Kamieniołom, w którym jeszcze w 1986 roku toczyły się prace, powoli staje się ostoją dzikiej przyrody i to praktycznie w centrum miasta. Ustanowienie użytku daje nam możliwość zaopiekowania się ty, co na tych terenach cenne. A gatunków chronionych jest wiele, są ptaki, gady, płazy, z kolei skałki to murawy kserotermiczne i rośliny ciepłolubne - stwierdza.
Mariusz Waszkiewicz z Towarzystwa na Rzecz Ochrony Przyrody cieszy się, że miasto wycofało się z pomysłu utworzenia w dawnym kamieniołomie parku, w którym znalazłyby się ścianka wspinaczkowa, podwieszane ścieżki i muzeum.

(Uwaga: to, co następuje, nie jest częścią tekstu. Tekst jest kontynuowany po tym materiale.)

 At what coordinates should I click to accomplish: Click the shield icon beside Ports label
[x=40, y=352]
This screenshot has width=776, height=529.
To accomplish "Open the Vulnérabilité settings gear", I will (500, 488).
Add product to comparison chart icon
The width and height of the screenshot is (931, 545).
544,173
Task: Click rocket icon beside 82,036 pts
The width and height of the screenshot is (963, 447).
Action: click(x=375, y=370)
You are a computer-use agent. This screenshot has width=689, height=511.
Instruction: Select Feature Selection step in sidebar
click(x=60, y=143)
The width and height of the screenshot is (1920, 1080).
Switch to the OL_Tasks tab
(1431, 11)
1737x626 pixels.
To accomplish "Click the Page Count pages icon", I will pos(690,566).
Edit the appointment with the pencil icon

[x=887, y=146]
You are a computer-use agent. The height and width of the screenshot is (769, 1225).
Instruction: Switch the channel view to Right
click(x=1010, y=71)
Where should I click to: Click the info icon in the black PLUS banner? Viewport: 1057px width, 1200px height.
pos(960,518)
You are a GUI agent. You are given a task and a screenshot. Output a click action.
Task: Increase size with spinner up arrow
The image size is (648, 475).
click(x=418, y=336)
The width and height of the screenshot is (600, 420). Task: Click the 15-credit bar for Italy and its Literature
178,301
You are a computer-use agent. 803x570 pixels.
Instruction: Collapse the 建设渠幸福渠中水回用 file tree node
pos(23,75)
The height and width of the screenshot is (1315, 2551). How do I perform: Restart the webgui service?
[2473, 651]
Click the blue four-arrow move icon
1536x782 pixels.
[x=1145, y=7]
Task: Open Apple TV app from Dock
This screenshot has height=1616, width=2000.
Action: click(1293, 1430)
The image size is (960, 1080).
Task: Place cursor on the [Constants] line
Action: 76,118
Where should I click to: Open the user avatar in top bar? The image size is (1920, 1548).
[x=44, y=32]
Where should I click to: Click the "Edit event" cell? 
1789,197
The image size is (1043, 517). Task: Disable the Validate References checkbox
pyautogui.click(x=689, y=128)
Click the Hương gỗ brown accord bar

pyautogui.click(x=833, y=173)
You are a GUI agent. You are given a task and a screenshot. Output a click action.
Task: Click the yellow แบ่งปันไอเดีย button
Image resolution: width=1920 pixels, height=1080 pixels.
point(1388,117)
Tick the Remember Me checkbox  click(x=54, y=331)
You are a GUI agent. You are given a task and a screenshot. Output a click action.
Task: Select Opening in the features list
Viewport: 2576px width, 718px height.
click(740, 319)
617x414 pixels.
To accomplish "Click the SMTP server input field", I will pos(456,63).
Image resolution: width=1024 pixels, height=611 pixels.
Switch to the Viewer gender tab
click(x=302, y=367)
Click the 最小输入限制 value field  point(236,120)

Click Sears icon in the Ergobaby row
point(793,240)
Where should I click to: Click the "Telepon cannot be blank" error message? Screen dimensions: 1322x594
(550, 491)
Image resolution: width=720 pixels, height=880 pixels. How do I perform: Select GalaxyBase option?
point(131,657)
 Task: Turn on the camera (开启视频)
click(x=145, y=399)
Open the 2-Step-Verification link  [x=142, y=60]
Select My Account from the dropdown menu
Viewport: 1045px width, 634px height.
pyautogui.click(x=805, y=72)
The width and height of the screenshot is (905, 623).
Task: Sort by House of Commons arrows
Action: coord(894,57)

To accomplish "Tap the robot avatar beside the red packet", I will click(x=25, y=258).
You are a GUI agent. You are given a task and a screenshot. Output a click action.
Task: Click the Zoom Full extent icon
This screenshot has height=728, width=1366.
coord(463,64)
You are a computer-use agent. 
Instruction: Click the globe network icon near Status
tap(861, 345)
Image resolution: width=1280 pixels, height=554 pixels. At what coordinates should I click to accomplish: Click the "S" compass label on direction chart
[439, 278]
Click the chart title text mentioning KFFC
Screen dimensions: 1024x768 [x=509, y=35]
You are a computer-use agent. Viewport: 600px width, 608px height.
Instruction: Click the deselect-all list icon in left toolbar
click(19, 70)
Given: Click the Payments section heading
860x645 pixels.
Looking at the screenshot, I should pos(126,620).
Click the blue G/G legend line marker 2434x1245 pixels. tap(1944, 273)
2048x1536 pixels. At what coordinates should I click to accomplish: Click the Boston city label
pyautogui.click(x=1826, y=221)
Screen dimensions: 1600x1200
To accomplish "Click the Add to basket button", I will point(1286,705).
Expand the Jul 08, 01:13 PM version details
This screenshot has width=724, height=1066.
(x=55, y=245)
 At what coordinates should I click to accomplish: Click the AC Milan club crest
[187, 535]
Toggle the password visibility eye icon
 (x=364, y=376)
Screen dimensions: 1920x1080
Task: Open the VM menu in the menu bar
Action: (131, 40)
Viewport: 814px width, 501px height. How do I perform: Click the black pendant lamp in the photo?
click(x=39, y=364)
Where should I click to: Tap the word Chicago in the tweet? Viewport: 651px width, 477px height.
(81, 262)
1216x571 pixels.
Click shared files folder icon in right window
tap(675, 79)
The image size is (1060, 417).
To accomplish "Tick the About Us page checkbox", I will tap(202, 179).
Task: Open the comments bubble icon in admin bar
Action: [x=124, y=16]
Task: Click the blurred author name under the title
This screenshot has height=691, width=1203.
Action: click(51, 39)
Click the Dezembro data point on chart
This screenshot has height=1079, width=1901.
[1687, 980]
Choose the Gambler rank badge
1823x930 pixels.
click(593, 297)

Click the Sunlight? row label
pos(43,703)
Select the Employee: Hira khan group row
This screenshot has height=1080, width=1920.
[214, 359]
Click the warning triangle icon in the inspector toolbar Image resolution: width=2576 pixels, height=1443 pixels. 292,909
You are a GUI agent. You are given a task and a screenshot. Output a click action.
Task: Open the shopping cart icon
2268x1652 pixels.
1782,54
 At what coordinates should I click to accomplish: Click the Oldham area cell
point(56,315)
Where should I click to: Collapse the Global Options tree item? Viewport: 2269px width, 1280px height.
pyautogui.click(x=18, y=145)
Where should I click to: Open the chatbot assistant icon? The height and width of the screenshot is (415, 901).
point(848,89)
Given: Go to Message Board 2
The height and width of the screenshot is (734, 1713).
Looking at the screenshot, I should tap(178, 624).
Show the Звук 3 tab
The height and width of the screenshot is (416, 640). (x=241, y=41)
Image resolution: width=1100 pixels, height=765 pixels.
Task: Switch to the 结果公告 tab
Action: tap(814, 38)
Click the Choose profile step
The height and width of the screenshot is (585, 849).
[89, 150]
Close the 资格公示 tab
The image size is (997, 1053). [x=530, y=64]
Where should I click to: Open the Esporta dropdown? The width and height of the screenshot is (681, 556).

Oni chcieliby wszystko przekształcać z takiego dzikiego czy półdzikiego terenu, bardzo cennego przyrodniczo w place zabaw, wiadomo, one też są potrzebne, ale nie kosztem tak wyjątkowej przestrzeni - zapewnia.
Konsultacje rozpoczną się 27.01 i potrwają do 19.02. Szczegóły są dostępne na stronie www.obywatelski.krakow.pl.